Proof of $\Longrightarrow$: Let $(f_n)$ be a sequence of functions in $G$ which converges to a continuous function $f$, uniformly on each compact subset of $G$. Let $(x_n)$ be a convergent sequence in $G$, $x_n \to x \in G$. We have to show that $(f_n(x_n))$ is convergent.

Choose a compact disk $K$ such that $x \in K \subset G$. Then $x_n \in K$ for $x \ge n_0$, and $$ \lvert f_n(x_n) - f(x) \rvert \le \lvert f_n(x_n) \rvert - f(x_n)) + \lvert f(x_n) - f(x) \rvert \, . $$ The first term converges to zero because $f_n \to f$ uniformly on $K$, and the second term converges to zero because $f$ is continuous in $x$. It follows that $f_n(x_n) \to f(x)$.

Proof of $\Longleftarrow $: Let $(f_n)$ be a sequence of functions in $G$ which is "continuously convergent," i.e.

$$ \tag{*} (x_n) \text{ is convergent in } G \Longrightarrow (f_n(x_n)) \text{ is convergent in } \Bbb C \, . $$

As you already noticed, $(*)$ implies that $(f_n)$ is pointwise convergent, and we can define $$ f: G \to \Bbb C, \, f(x) := \lim_{n \to \infty} f_n(x) \, . $$ We have to show that $f_n \to f$ locally uniformly in $G$, and that is done in three steps.

Claim 1: For any convergent sequence $x_n \to x \in G$, $f_n(x_n) \to f(x)$ holds.

Proof of Claim 1: Consider the sequence $$ (y_n)= (x_1, x, x_3, x, x_5, x, \ldots) \, . $$ From $y_n \to x$ is follows that $f_n(y_n)$ is convergent.
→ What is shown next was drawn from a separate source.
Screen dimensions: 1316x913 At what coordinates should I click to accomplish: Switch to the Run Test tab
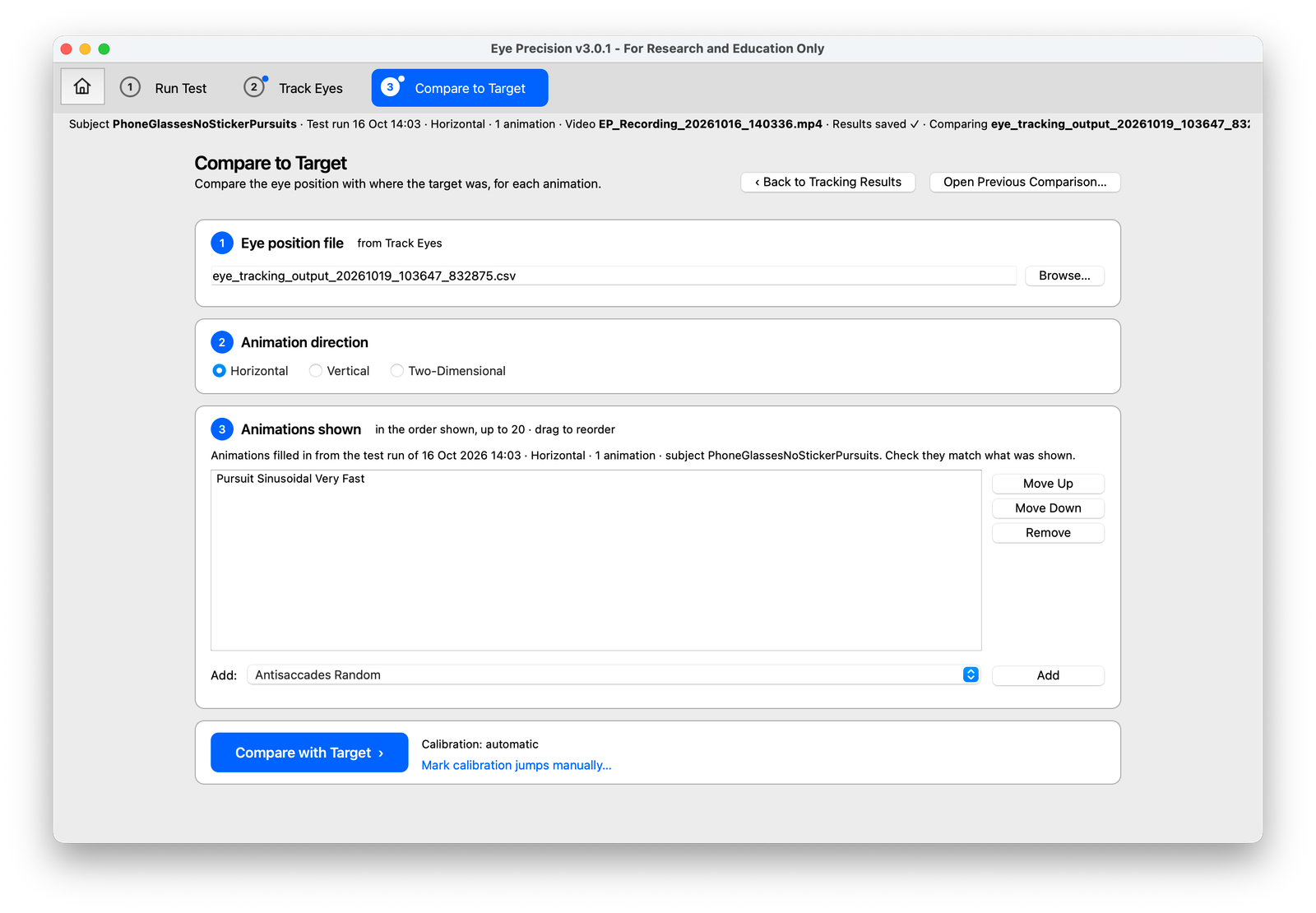(x=164, y=88)
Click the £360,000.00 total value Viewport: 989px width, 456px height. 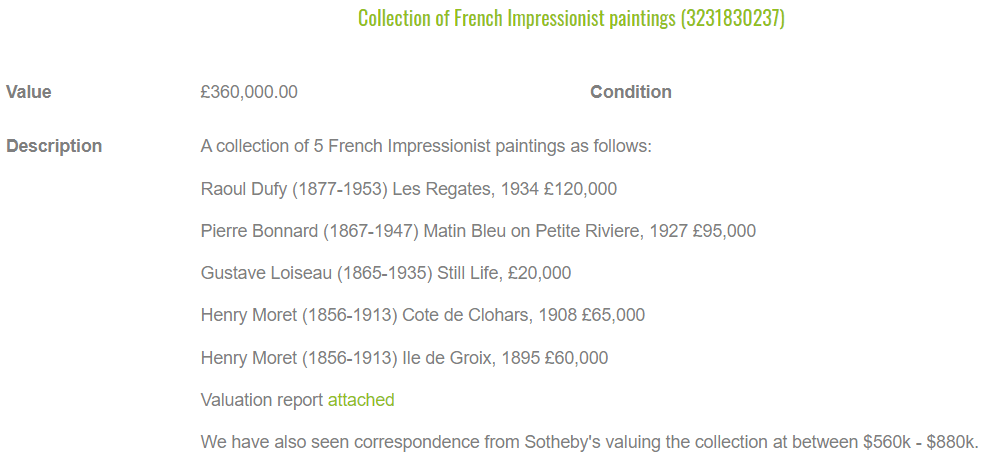tap(249, 92)
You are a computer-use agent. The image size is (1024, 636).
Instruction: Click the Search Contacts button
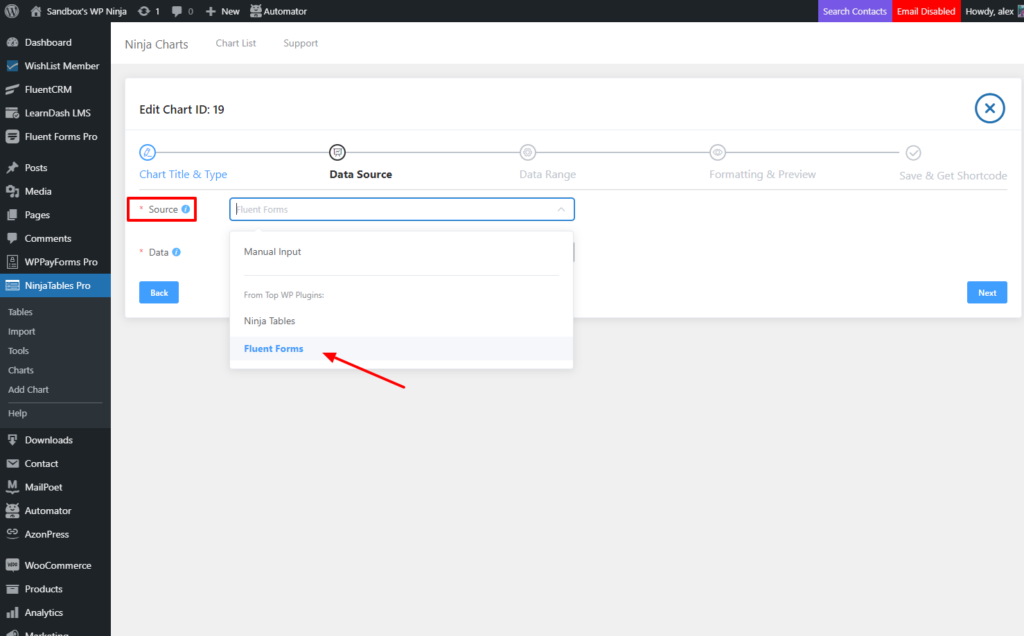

Since $f_n(y_n) = f(x)$ for all even $n$, the limit must be $f(x)$ and therefore the subsequence of $f_n(x_n)$ with odd indices converges to $f(x)$. Then consider $$ (z_n)= (x, x_2, x, x_4, x, x_6, \ldots) \, . $$ to show that the subsequence of $f_n(x_n)$ with even indices converges to $f(x)$ as well.

Claim 2: The limit function $f$ is continuous.

This follows from Claim 1, and various proofs can be found in

• If $f_n(x_n) \to f(x)$ whenever $x_n \to x$, show that $f$ is continuous.

Claim 3: $f_n \to f$ uniformly on each compact set $K \subset G$.

Proof of Claim 3: Assume that this is false. Then there exists a compact set $K \subset G$, an $\varepsilon > 0$, a subsequence $(f_{n_k})$ of $(f_n)$, and a sequence $(x_k)$ in $K$ such that $$ \lvert f_{n_k}(x_k) - f(x_k) \rvert > \varepsilon \text{ for all } k \, . $$ Since $K$ is compact, $(x_k)$ has a convergent subsequence. Without loss of generality we can assume that $(x_k)$ is convergent, $x_k \to x \in K$. Now $$ \varepsilon < \lvert f_{n_k}(x_k) - f(x_k) \rvert \ \le \lvert f_{n_k}(x_k) - f(x) \rvert + \lvert f(x) - f(x_k) \rvert $$ The first term converges to zero because of Claim 1, and the second term converges to zero because of Claim 2 ($f$ is continuous in $x$). This is a contradiction.